Atualmente, o Brasil exporta principalmente trigo para ração animal, e não para consumo humano, segundo a analista de mercado do Centro de Estudos Avançados em Economia Aplicada (Cepea) da Escola Superior de Agricultura Luiz de Queiroz (Esalq) da Universidade de São Paulo (USP), Isabela Rossi. São raras as exportações de trigo para farinha, segundo ela. Em junho, o Brasil exportou trigo para países como Libéria, Panamá, Ilhas Marshall, Portugal e Antígua e Barbuda. Não houve venda de trigo para farinha, só para ração.
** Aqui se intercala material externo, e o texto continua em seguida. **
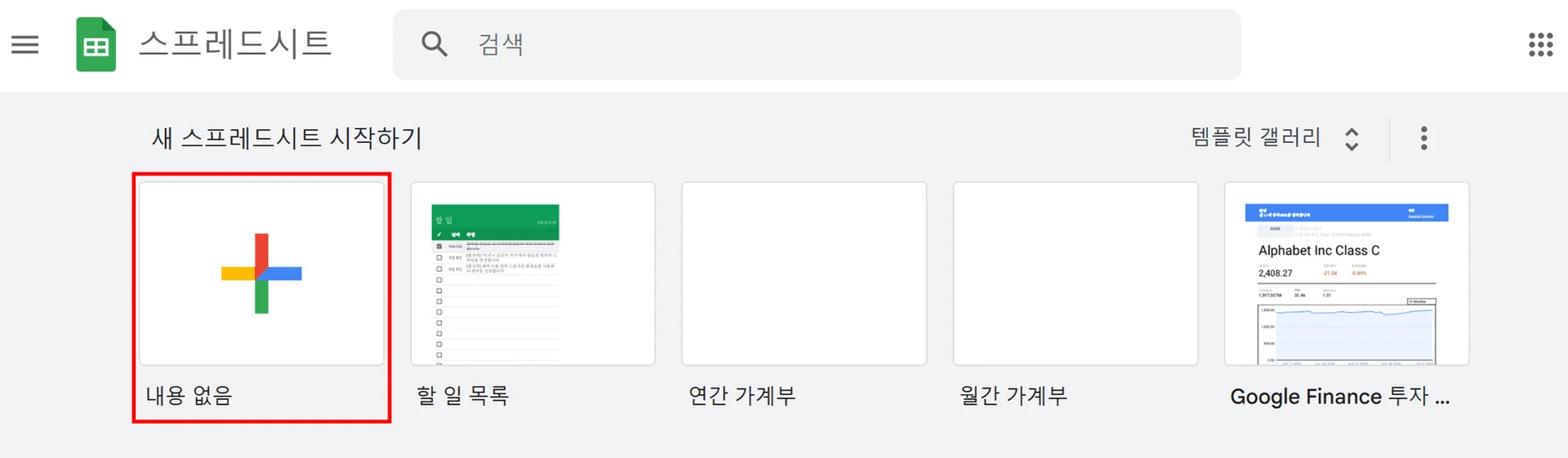Click the 연간 가계부 label text
1568x458 pixels.
(x=742, y=396)

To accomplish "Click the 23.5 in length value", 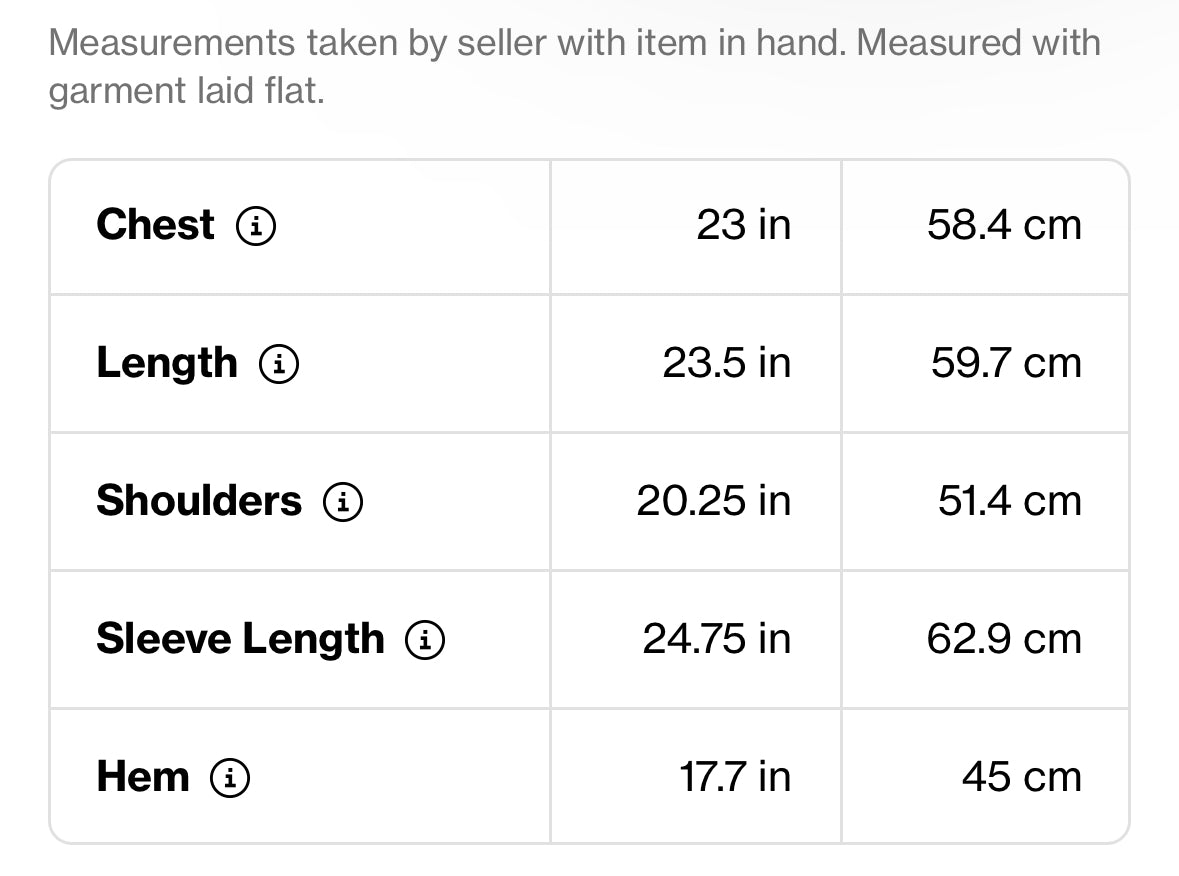I will (727, 363).
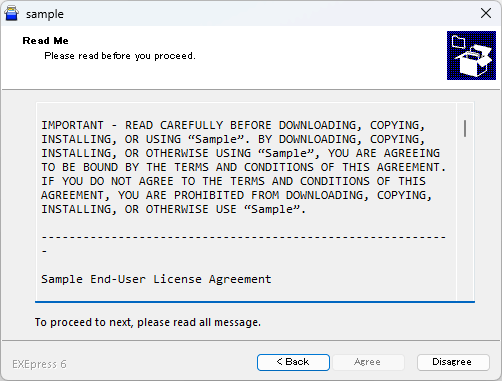The image size is (502, 381).
Task: Click inside the license agreement text box
Action: pos(247,202)
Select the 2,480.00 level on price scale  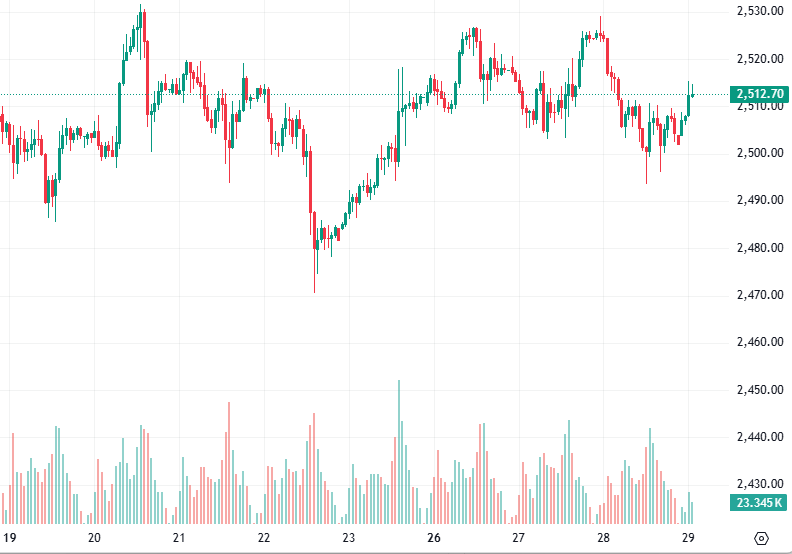[757, 248]
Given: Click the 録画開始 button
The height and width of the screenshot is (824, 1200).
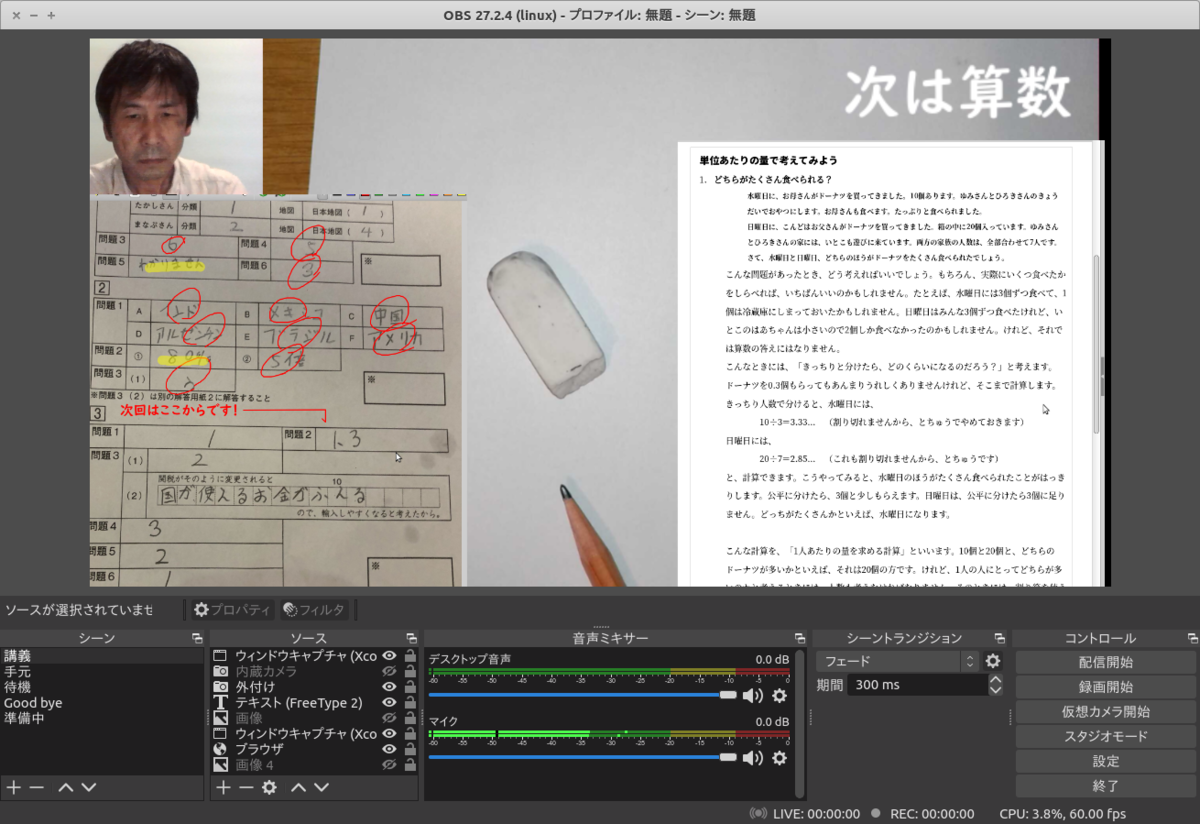Looking at the screenshot, I should pyautogui.click(x=1105, y=687).
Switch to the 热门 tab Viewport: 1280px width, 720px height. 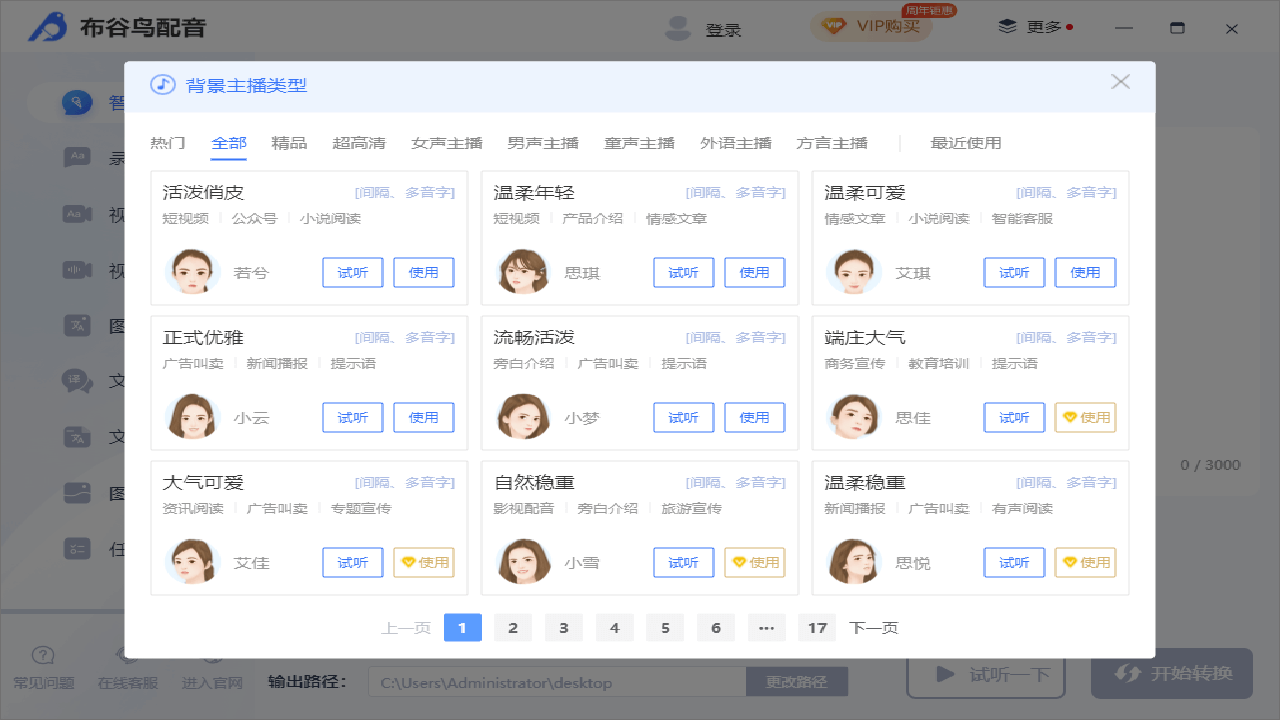167,143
As variedades introduzidas no Cerrado, porém, podem mudar esse cenário, já que geram um trigo de alta qualidade, principalmente para panificação. A produção oriunda das novas regiões produtoras foi muito bem recebida pelos moinhos brasileiros. “Atendeu à necessidade dos moinhos”, diz Vieira. “É o trigo melhorador”, fala o produtor Guidi sobre sua produção e a prática dos moinhos de misturar esse trigo a outros para elevar a qualidade final da farinha.
Nem todas os mercados mundiais têm demanda para esse trigo. Mas o chefe da Embrapa Trigo acredita que o Cerrado produzindo os grãos para o mercado interno, libera regiões produtoras de outras variedades para exportar. Os mercados árabes demandam trigo com alto teor de proteína, produzido no Sul do Brasil, uma variedade que não faz a massa crescer, que permite fazer o pão chato, segundo Vieira. O Egito é maior consumidor de trigo do mundo e outro país árabe, a Argélia, também é um grande consumidor, de acordo com o chefe da Embrapa Trigo.
Isabela Rossi, do Cepea, não acredita muito na possibilidade de o Brasil exportar trigo para farinha para os países árabes, em função das necessidades atuais de abastecimento do mercado interno, do custo com o frete marítimo e da concorrência com a Rússia. Mas ela admite que o cenário ideal para o trigo brasileiro é a exportação, no entanto, com autossuficiência e excedente na produção para tal.